Identifying Stages of Paddy Cultivation

Overview

The "Identifying Stages of Paddy Cultivation" project, developed by Team ChadGPT, focuses on using satellite imagery and machine learning techniques to identify areas where paddy is being cultivated in Telangana, classify the paddy into various growth stages, and deploy a web application for viewing and interacting with these classified areas.

Basic Idea

  1. Identification of Areas: Utilize satellite data to extract datasets pinpointing areas where paddy cultivation is taking place in Telangana.
  2. Feature Extraction: Capture satellite images at various wavelengths and extract features such as VV, VH, and NDVI to characterize the paddy cultivation stages.
  3. Annotation and Training: Annotate training data and train classifiers, including random forest and deep learning models, to classify the paddy into different growth stages.
  4. Classifier Deployment: Run the trained classifier on Telangana state to classify paddy growth stages.
  5. Future Work: Explore the use of Generative AI to generate more annotated data, create datasets for training models for yield prediction, and develop a robust web application for farmers to analyze their lands and access yield predictions.

Implementation Steps

  1. Identification of areas where paddy is cultivated in Telangana.
  2. Classification of paddy into various growth stages using satellite imagery.
  3. Deployment of a web application to view and interact with classified areas.

Normalized Difference Vegetation Index (NDVI)

The project leverages the Normalized Difference Vegetation Index (NDVI) as a crucial component for characterizing paddy cultivation stages using satellite imagery. NDVI, calculated from satellite data, provides valuable insights into vegetation health and density by measuring the difference between near-infrared (NIR) and visible red light reflected by vegetation.
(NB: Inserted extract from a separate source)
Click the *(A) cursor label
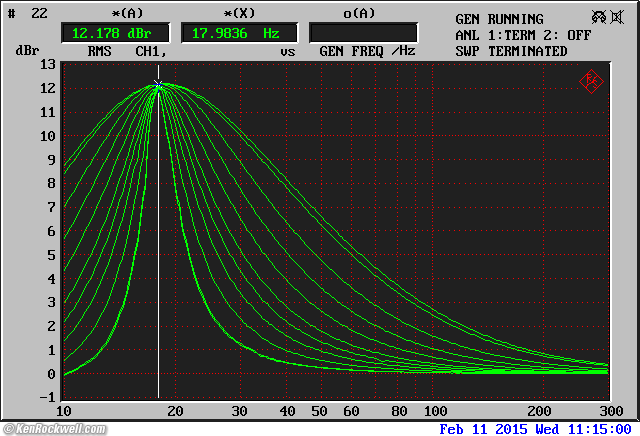Screen dimensions: 640x436 click(x=126, y=13)
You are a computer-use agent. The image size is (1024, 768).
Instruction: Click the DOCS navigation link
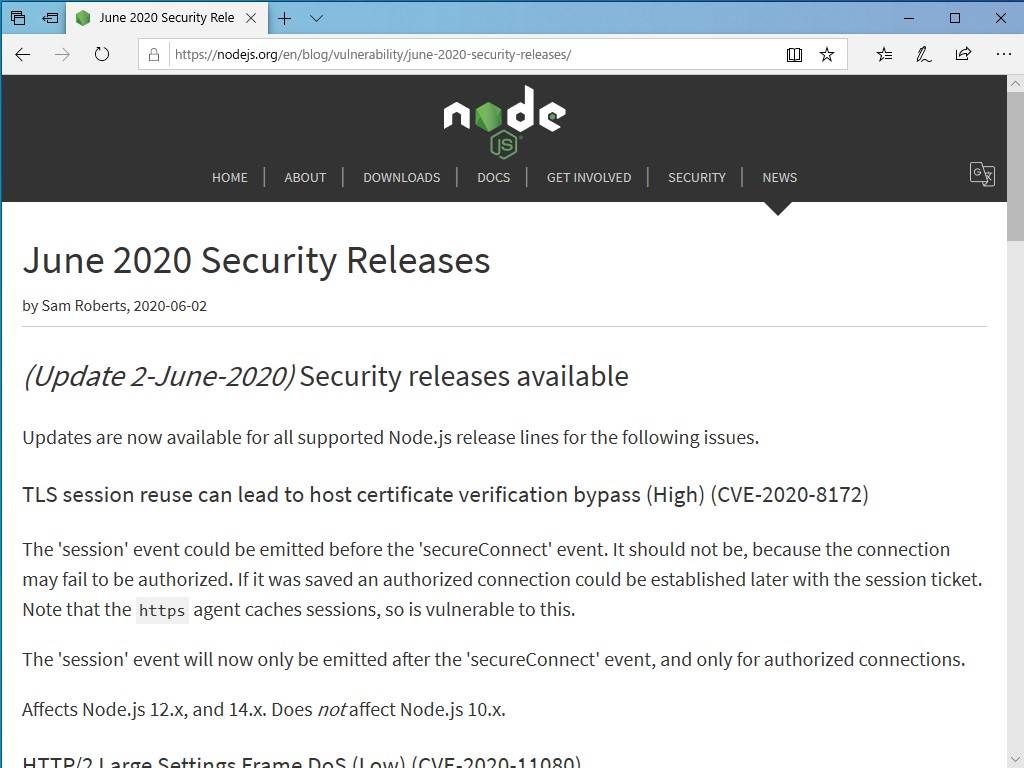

In our project, NDVI serves as a key feature for distinguishing between various growth stages of paddy cultivation, contributing to the accuracy of our classification algorithms.

NDVI

backscatter

Results

We were able to get an accuracy of 97.2% on the test dataset using a Random Forest Classifier. The classifier was then deployed on the Telangana state to classify paddy growth stages.

Results

Web Application

The web application can be compiled and run using the following steps:

  1. cd dashboard
  2. python3 Home.py

Here are some screenshots of the web application:

region

The different colors represent different growth stages of paddy cultivation. The features of the web application include:

  1. Zoom in and out
  2. Filter by growth stage
  3. Search for a specific region
  4. Easy to use interface
  5. LightWeight the whole data is loaded on the fly

Future Work

  1. Generative AI: Utilize Generative AI techniques to generate more annotated data for training.
  2. Yield Prediction: Craft datasets and train models for yield prediction to aid farmers in decision-making.
  3. Web Application Enhancement: Develop a user-friendly and robust web application where farmers can analyze their lands and access yield predictions.